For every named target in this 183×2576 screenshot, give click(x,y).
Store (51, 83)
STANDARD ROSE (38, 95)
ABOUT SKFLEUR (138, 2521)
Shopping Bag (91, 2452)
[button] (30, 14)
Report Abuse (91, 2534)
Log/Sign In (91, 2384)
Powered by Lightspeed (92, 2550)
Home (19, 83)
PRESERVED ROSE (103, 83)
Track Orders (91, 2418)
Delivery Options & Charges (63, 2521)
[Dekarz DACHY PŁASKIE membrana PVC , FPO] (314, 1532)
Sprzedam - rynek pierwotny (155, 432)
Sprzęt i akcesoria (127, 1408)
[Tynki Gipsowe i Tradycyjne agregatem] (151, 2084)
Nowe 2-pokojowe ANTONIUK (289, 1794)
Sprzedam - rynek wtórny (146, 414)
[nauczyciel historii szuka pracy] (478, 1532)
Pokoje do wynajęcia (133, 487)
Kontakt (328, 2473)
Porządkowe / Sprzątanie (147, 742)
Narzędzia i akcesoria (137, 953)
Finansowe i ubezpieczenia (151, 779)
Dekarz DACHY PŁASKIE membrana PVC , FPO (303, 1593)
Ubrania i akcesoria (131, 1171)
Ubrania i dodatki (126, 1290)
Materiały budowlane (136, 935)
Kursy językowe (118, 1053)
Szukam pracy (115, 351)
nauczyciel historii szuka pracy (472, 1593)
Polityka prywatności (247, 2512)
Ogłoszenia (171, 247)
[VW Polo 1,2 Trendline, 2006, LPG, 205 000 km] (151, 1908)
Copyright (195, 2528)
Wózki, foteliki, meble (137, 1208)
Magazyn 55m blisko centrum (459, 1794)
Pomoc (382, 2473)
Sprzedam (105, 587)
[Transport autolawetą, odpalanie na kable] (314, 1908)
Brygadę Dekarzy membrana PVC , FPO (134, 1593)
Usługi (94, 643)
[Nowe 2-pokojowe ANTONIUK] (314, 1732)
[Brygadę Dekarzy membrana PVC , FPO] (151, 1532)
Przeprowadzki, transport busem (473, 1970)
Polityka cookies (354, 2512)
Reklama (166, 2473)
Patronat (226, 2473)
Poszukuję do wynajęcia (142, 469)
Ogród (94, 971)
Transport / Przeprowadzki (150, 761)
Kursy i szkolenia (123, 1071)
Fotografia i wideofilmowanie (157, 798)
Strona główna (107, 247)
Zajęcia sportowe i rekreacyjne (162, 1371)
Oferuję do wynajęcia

-------------------------

Set down the entire listing above again, word for word.

For every named target in this 183×2576 screenshot, give click(x,y).
Store (51, 83)
STANDARD ROSE (38, 95)
ABOUT SKFLEUR (138, 2521)
Shopping Bag (91, 2452)
[button] (30, 14)
Report Abuse (91, 2534)
Log/Sign In (91, 2384)
Powered by Lightspeed (92, 2550)
Home (19, 83)
PRESERVED ROSE (103, 83)
Track Orders (91, 2418)
Delivery Options & Charges (63, 2521)
[Dekarz DACHY PŁASKIE membrana PVC , FPO] (314, 1532)
Sprzedam - rynek pierwotny (155, 432)
Sprzęt i akcesoria (127, 1408)
[Tynki Gipsowe i Tradycyjne agregatem] (151, 2084)
Nowe 2-pokojowe ANTONIUK (289, 1794)
Sprzedam - rynek wtórny (146, 414)
[nauczyciel historii szuka pracy] (478, 1532)
Pokoje do wynajęcia (133, 487)
Kontakt (328, 2473)
Porządkowe / Sprzątanie (147, 742)
Narzędzia i akcesoria (137, 953)
Finansowe i ubezpieczenia (151, 779)
Dekarz DACHY PŁASKIE membrana PVC , FPO (303, 1593)
Ubrania i akcesoria (131, 1171)
Ubrania i dodatki (126, 1290)
Materiały budowlane (136, 935)
Kursy językowe (118, 1053)
Szukam pracy (115, 351)
nauczyciel historii szuka pracy (472, 1593)
Polityka prywatności (247, 2512)
Ogłoszenia (171, 247)
[VW Polo 1,2 Trendline, 2006, LPG, 205 000 km] (151, 1908)
Copyright (195, 2528)
Wózki, foteliki, meble (137, 1208)
Magazyn 55m blisko centrum (459, 1794)
Pomoc (382, 2473)
Sprzedam (105, 587)
[Transport autolawetą, odpalanie na kable] (314, 1908)
Brygadę Dekarzy membrana PVC , FPO (134, 1593)
Usługi (94, 643)
[Nowe 2-pokojowe ANTONIUK] (314, 1732)
[Brygadę Dekarzy membrana PVC , FPO] (151, 1532)
Przeprowadzki, transport busem (473, 1970)
Polityka cookies (354, 2512)
Reklama (166, 2473)
Patronat (226, 2473)
Poszukuję do wynajęcia (142, 469)
Ogród (94, 971)
Transport / Przeprowadzki (150, 761)
Kursy i szkolenia (123, 1071)
Fotografia i wideofilmowanie (157, 798)
Strona główna (107, 247)
Zajęcia sportowe i rekreacyjne (162, 1371)
Oferuję do wynajęcia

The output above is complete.